There are many sources of Tolex, mostly from places that supply parts for guitar amps. But if this is a vintage 1920's case you don't want Tolex. That's a modern vinyl-based material. You want Keratol from an old case that will match as closely as possible. (Keratol is fabric coated with a mixture of celluloid and linseed oil.) I believe the mid-20's Gibson F-5 cases had a Walrus pattern covering which isn't that common. If it was me I'd search for an old horn or violin case to use as donor material. Try music stores, eBay until you find something that looks right. In the orchestral world old cases aren't valued so you should be able to get one cheap.

|---|

**TASK GOAL**
In the passage on case covering, change "Keratol" to "leatherette" in the stretch starting at "There are many" and ending at "get one cheap.", and give that stretch again. You won't need the data that comes after this passage.

**RECORDED DATA**
|---|

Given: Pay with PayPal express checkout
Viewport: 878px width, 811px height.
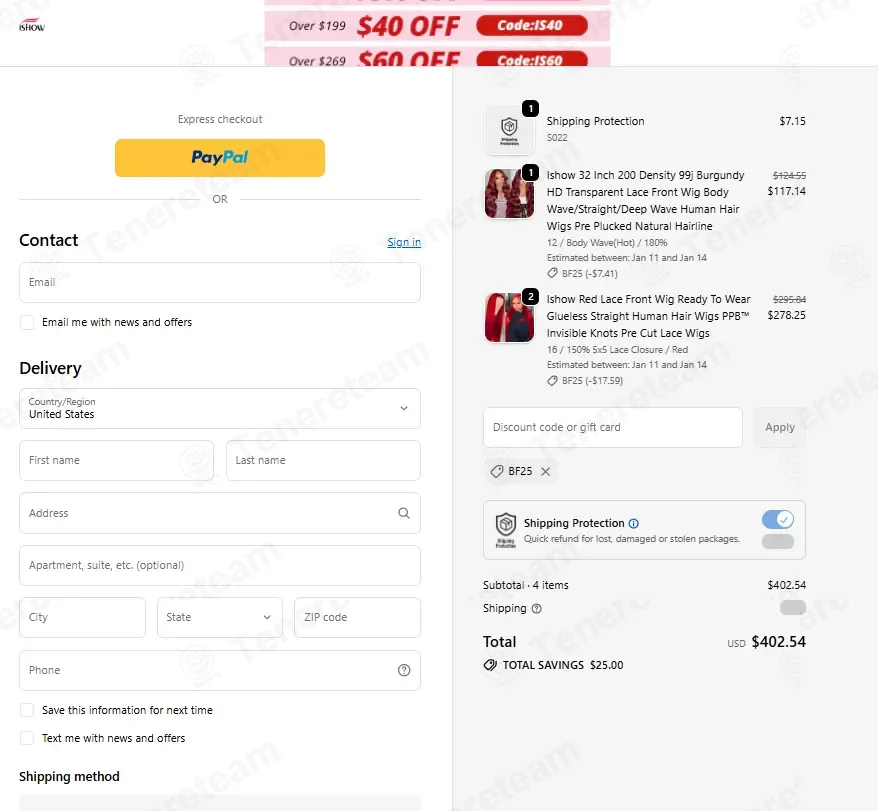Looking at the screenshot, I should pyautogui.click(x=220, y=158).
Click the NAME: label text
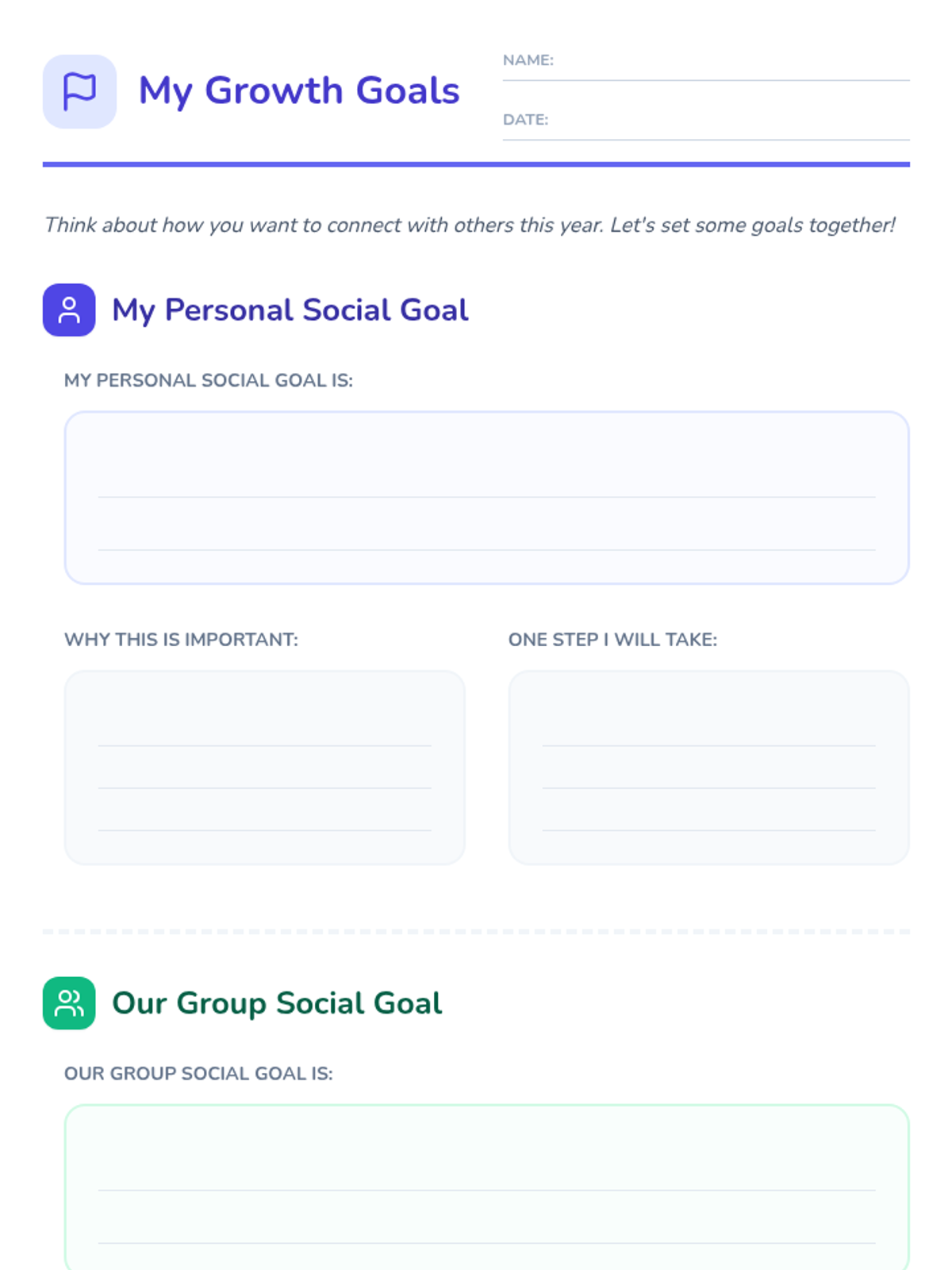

|---|

**ANSWER**
There are many sources of Tolex, mostly from places that supply parts for guitar amps. But if this is a vintage 1920's case you don't want Tolex. That's a modern vinyl-based material. You want leatherette from an old case that will match as closely as possible. (leatherette is fabric coated with a mixture of celluloid and linseed oil.) I believe the mid-20's Gibson F-5 cases had a Walrus pattern covering which isn't that common. If it was me I'd search for an old horn or violin case to use as donor material. Try music stores, eBay until you find something that looks right. In the orchestral world old cases aren't valued so you should be able to get one cheap.